Georges Simenon - Simenon auf der Couch / Simenon sur le gril

  • Autor: Georges Simenon
    Titel: Simenon auf der Couch. Fünf Ärzte verhören den Autor sieben Stunden lang
    Originaltitel: Simenon sur le gril, erschien erstmals 1968
    Seiten: 144
    Verlag: Diogenes
    ISBN:9783257216585


    Der Autor: (der Verlagsseite entnommen)
    Georges Simenon, geboren 1903 in Liège/Belgien, begann nach abgebrochener Buchhändlerlehre als Lokalreporter. Nach einer Zeit in Paris als Privatsekretär eines Marquis wohnte er auf seinem Boot, mit dem er bis nach Lappland fuhr, Reiseberichte und erste ›Maigret‹-Romane verfassend. Schaffenswut und viele Ortswechsel bestimmten 30 Jahre lang sein Leben, bis er sich am Genfersee niederließ, wo er nach 75 ›Maigret‹-und über 120 ›Non-Maigret‹-Romanen, statt Romane zu schreiben, ausgreifende autobiographische Arbeiten diktierte. Er starb am 4. September 1989 in Lausanne.


    Inhalt und Meinung:
    Fünf Ärzte verhören den Autor sieben Stunden lang, so lautet der Untertitel dieses Buchs. Bei einem Interview, oder gar Verhör, habe ich investigative Fragen, kritische Hinweise oder gar aufschlussreiche Kommentare erwartet. Zudem hatte ich erwartet, dass die fünf Psychiater mehr Rückfragen zu den psychologischen Romanen und deren Entstehungsgeschichte haben, und vielleicht auch ein wenig von ihrem Fachwissen einbringen. Tatsächlich blieb es bei höflichem, ehrfurchtsvollem Geplauder, eine anregende Diskussion blieb aus und die Antworten wurden zum Grossteil bereits vorformuliert. Und diese belanglosen, stichwortgebenden Fragen hätte nun auch wirklich jeder Freiwillige einer Schülerzeitung stellen können.

-*-*-

_Arbeitsauftrag 1_
In welchem Jahr erschien das Buch laut der Besprechung zu „Simenon auf der Couch“ im Original zum ersten Mal?
_Arbeitsauftrag 2_
Gib aus der Besprechung zu „Simenon auf der Couch“ alles von „Georges Simenon - Simenon“ bis hinunter zu „(der Verlagsseite entnommen)“ wortgetreu wieder.
_Arbeitsauftrag 3_
Setze die Besprechung zu „Simenon auf der Couch“ nach ihrem letzten Satz fort.
Die Daten werden zur Bearbeitung nicht gebraucht.

-*-*-

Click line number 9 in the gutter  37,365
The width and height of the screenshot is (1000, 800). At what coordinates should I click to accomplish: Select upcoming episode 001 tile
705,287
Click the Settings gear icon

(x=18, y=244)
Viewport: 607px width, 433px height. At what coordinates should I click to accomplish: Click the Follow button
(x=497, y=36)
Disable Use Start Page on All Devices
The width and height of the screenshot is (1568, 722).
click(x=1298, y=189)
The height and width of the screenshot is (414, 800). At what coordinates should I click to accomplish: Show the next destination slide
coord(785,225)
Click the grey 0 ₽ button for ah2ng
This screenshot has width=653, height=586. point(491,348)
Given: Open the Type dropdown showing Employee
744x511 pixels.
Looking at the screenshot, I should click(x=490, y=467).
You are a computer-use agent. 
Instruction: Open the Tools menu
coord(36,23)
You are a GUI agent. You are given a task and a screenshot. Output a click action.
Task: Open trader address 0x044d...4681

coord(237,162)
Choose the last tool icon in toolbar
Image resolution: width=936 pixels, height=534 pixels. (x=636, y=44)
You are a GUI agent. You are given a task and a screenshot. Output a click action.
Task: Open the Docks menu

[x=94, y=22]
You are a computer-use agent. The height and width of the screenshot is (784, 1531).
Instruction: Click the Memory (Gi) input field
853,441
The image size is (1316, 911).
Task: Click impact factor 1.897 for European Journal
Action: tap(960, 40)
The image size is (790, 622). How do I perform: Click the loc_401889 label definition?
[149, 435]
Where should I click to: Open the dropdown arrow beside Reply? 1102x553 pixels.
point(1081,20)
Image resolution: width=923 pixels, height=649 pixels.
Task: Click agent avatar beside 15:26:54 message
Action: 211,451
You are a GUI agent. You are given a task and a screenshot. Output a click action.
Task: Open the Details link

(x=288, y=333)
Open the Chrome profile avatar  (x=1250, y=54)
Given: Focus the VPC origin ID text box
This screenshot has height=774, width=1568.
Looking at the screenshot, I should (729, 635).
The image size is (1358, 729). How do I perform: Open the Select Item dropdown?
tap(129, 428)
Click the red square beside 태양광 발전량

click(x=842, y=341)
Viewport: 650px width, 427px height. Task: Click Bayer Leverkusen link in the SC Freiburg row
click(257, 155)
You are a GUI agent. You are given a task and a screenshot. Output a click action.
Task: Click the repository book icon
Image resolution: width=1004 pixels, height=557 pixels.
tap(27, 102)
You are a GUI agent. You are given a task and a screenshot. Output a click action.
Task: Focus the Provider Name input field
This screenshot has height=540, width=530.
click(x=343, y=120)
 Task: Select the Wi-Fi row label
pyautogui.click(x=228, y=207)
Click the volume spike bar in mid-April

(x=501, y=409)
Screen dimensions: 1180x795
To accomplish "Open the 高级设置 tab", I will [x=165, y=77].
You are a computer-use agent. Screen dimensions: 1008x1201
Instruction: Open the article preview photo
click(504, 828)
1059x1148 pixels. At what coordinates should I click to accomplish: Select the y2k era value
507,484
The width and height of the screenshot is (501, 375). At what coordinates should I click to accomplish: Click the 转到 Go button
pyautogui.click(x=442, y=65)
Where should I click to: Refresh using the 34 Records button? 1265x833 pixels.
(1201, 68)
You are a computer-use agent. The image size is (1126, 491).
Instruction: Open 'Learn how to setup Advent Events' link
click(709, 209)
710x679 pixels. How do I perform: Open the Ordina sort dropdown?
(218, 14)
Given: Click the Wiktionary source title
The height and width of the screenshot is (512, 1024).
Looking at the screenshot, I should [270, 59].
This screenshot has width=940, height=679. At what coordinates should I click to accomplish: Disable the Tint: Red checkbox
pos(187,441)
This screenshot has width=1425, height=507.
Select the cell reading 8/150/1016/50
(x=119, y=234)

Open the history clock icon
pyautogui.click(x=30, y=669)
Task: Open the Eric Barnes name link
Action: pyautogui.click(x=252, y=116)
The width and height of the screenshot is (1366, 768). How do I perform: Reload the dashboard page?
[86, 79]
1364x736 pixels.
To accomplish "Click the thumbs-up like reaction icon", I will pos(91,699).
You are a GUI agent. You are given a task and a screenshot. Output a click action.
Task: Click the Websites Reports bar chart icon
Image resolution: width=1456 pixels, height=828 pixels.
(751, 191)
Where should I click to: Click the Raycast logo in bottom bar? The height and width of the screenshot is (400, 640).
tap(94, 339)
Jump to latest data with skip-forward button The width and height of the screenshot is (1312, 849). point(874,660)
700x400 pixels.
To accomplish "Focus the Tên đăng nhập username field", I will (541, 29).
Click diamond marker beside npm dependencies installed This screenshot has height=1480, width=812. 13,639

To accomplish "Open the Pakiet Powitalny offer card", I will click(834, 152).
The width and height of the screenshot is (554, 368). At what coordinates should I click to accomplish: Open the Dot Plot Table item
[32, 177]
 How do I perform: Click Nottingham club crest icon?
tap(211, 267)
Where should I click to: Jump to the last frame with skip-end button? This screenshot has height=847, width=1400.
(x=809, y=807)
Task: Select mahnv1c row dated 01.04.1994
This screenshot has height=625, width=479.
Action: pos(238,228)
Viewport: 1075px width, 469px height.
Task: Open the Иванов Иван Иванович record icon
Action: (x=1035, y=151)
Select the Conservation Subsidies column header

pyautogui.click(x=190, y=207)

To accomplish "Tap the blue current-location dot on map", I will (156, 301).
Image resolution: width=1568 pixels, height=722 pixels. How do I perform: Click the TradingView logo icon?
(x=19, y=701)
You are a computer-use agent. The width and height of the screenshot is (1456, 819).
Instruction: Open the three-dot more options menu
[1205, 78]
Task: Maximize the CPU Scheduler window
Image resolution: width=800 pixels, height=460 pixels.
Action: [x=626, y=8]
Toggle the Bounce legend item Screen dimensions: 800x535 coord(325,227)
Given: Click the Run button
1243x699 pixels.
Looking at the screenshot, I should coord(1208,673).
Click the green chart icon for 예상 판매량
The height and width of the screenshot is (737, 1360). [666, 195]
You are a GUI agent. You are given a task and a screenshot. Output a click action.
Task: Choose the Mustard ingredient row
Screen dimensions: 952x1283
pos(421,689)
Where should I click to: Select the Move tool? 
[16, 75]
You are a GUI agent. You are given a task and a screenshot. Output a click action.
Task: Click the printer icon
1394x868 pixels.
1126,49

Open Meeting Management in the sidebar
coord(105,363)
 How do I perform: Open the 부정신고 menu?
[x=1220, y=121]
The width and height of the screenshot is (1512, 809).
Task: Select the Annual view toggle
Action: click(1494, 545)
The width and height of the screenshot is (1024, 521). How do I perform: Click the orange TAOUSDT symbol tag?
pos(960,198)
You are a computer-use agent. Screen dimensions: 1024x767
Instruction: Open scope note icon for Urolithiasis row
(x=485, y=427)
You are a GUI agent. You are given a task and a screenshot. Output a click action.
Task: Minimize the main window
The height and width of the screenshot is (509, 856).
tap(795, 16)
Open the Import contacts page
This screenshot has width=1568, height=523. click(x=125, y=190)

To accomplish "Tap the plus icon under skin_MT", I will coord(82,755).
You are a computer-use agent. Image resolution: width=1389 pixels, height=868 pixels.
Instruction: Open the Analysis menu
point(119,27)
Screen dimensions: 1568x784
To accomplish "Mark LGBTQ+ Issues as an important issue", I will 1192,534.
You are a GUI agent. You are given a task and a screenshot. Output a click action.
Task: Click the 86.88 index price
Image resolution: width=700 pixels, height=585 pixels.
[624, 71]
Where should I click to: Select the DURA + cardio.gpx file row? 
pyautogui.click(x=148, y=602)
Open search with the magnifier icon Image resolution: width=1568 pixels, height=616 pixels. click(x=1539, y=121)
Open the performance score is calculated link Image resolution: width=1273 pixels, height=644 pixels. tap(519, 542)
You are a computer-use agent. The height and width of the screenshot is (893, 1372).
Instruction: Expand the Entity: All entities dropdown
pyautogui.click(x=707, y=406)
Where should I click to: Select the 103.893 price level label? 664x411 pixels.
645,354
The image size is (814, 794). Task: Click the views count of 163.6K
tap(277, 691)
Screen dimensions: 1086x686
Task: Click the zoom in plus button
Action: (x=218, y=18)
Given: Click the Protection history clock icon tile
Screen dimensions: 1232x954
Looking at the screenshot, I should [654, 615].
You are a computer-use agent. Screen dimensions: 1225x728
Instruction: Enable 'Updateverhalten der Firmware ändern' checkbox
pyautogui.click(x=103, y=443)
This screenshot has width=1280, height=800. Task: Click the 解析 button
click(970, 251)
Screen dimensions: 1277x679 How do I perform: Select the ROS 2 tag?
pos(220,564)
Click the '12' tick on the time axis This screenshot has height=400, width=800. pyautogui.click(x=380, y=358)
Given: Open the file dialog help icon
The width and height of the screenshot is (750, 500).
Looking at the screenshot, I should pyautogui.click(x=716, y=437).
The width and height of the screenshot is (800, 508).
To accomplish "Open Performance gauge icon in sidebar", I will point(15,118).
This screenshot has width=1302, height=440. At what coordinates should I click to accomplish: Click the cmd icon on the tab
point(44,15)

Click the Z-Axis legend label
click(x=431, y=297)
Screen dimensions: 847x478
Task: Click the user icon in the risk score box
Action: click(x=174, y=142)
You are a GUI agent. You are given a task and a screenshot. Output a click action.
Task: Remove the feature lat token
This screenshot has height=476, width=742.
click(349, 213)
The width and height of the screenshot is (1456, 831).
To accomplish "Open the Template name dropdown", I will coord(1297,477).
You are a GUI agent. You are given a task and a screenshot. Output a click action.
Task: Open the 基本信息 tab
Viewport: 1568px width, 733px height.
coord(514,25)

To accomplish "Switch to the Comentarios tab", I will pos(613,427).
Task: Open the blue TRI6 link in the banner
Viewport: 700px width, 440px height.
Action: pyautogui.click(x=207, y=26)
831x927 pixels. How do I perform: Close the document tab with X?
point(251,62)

-*-*-

_Lösung 1_
1968

_Lösung 2_
Georges Simenon - Simenon auf der Couch / Simenon sur le gril

  • Autor: Georges Simenon
    Titel: Simenon auf der Couch. Fünf Ärzte verhören den Autor sieben Stunden lang
    Originaltitel: Simenon sur le gril, erschien erstmals 1968
    Seiten: 144
    Verlag: Diogenes
    ISBN:9783257216585


    Der Autor: (der Verlagsseite entnommen)

_Lösung 3_
    Was blieb mir von der Lektüre in Erinnerung? Simenons Roman „Die Glocken von Bicêtre“ huldigten die fünf Psychologen am meisten. Dieser zugegebenermassen sehr gute Roman sei exemplarisch für eine gelungene, psychologische Erzählung und während des Gesprächs kamen sie immer wieder mit Beispielen daraus zurück. Simenons häufig wechselnde Wohnsitze, sowie sein Verhältnis zu seiner Familie finden ebenfalls immer mal wieder Erwähnung. Und irgendwann lässt sich Simenon zu der Vision hinreissen, dass eines Tages nicht Juristen über ein Verbrechen richten, sondern Psychologen eine Tat analysieren und bewerten. Wenig überraschend, wenn man Simenons Bücher kennt, in denen meist Normalbürger durch ihr Milieu in eine Krisensituation geraten und deshalb schicksalshaft handeln –und deren schuldhaftes Verhalten man als Leser leicht nachvollziehen kann.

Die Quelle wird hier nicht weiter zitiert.